Türkiye'de 2019'a kadar yeni bir seçim olmayacağını anımsatan Ağbal, "4 yıllık bir seçimsizlik süreci var. 2009'da ise 3 seçim birden olacak. Bu, Türkiye için çok önemli bir kazanım. Geçen hafta Londra'daydık, herkes şuna bakıyor Türkiye'de artık siyasi ve ekonomik istikrar var. Tek başına iş başında AK Parti iktidarı var. Geçmiş 14 yıllık tecrübesine bakıldığında ülkenin sorunlarını aşabilecek tecrübeye de kadrolara da plana, programa ve reform gündemine de sahip. Dolayısıyla siyaseten sağladığımız bu ortam Türkiye'yi ekonomik olarak da ciddi anlamda önümüzdeki dönemde destekleyecek" dedi.

Ağbal, "Ekonomik olarak da Allah'a şükürler olsun iyiyiz" ifadesini kullanarak, katılımcılara şöyle seslendi:

"2015 yılında iki seçim geçirdik. Normalde seçimler, herkesin parasını cebinde tuttuğu dönemler olur ama ona rağmen yaklaşık olarak 2015 yılında biz, son çeyreğe ilişkin büyüme rakamı da gelince göreceğiz yüzde 4'lük büyüme sağladık. Gelişmekte olan ülkeler yüzde 1,8 civarında büyürken Türkiye hem Avrupa'da hem Ortadoğu'da hem de gelişmekte olan ülkelerin geneline bakıldığı zaman son derece iyi bir büyüme performansı elde etti.

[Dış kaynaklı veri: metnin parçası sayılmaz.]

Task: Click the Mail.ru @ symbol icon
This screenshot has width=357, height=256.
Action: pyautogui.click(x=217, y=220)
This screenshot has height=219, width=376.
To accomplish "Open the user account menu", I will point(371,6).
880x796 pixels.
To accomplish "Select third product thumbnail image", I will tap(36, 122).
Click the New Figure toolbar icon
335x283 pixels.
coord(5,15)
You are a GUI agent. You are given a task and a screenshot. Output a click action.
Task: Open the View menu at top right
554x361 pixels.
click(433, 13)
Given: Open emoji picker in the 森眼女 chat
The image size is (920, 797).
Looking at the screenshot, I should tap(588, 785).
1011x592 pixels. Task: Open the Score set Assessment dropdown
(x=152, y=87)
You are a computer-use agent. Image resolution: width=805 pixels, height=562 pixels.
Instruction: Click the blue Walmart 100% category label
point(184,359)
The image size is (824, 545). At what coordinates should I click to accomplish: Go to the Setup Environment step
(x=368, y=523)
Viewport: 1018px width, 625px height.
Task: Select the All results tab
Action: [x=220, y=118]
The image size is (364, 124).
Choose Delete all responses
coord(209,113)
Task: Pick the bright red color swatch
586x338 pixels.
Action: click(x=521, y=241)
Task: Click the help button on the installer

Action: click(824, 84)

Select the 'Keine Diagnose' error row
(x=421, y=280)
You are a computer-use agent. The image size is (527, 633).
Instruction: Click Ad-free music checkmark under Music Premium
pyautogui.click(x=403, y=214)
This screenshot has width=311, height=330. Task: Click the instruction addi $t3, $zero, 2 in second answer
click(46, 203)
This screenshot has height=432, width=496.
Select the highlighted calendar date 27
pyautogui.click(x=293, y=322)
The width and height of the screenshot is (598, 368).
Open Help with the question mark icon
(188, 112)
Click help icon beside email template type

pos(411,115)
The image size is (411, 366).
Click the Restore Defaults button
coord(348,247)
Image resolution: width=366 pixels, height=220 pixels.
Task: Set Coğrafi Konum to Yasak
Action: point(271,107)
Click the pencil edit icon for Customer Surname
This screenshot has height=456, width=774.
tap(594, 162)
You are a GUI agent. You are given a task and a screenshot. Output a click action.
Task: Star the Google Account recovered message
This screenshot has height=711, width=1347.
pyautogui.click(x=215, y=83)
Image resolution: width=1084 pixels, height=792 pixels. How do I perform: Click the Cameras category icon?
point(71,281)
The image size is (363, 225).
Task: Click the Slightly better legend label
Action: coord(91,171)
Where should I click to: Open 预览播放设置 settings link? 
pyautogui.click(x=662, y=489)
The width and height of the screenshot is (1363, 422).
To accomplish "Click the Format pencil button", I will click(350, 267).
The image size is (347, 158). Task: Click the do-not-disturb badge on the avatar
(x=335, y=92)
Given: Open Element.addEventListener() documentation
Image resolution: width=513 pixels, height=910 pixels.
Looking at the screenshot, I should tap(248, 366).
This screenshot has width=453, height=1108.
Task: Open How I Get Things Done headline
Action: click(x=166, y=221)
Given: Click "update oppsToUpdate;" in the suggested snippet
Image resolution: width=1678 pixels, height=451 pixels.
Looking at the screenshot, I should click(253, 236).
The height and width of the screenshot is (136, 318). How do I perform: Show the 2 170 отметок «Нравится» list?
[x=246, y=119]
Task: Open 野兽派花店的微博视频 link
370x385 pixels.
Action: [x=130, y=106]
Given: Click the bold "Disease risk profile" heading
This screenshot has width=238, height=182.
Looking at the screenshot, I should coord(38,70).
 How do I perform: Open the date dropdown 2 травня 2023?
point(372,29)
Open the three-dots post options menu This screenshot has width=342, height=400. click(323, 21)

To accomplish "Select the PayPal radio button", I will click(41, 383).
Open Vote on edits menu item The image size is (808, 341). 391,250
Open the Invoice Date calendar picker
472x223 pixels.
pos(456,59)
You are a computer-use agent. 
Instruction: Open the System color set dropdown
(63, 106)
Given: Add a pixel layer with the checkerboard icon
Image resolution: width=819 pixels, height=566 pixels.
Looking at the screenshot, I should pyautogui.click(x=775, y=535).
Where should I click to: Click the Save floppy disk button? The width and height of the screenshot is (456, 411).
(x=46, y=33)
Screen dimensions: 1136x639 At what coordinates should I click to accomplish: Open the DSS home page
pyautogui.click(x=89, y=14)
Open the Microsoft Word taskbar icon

Yine kamu maliyesi dengelerinde gerçekten iyiyiz. Dün Meclis'te, Plan Bütçe Komisyonu'nda 2016 bütçesini sunduk. Gururla şunu söyledik; bizim bütçe açıklarımız o kadar az ki yani başka ülkelerde bütçe açıkları yüzde 4, yüzde 5'ler civarındayken Türkiye'de bütçe açıkları son 5, 6 yıldır yüzde 1,2, yüzde 1,3 aralığında gidiyor. Devletin borcu her sene, önceki seneye göre daha da azalıyor. Bu bizi dışarıda, içeride çok ciddi anlamda ekonomik olarak destekliyor. Bir devletin borcu ne kadar azsa, bütçesi ne kadar az açık veriyorsa o ülkeye herkes o kadar güvenir. Yabancı yatırımcı da gelir bu ülkede yatırım yapar, içerideki yatırımcı da önünü göreceği için yatırım yapmaya devam eder."

Bakanlığın, olağanüstü bütçe performansı ortaya koyduğunu anlatan Ağbal, "Türkiye olarak bizim gururlandığımız bir performans" yorumunu yaptı.

Ağbal, Türkiye'de bankacılık sisteminin çok güçlü olduğunu belirterek, şunları kaydetti:

"Bankaların hem aktif kalitesine baktığınız zaman hem de uluslararası karşılaştırma olarak baktığınız zaman gerçekten son derece güçlü bir aktif yapısı var. Bütün bunları birlikte değerlendirdiğimiz zaman; siyasi ve ekonomik istikrar var, AK Parti olarak çok yoğun bir reform gündemimiz var. Hem seçim beyannamemizde hem de hükümet programımızda özellikle önümüzdeki dönemde yapısal reformları ülke gündeminin en öncelikli konusu haline getirdik. Ne dedik? Adalet, demokratikleşme, eğitim, kamu maliyesi, kamu yönetimi ve sanayinin yapısal dönüşümü alanlarında çok ciddi yapısal reformlara imza atacağız. İş gücü piyasasının etkinleştirilmesi anlamında çok önemli projelere imza atacağız."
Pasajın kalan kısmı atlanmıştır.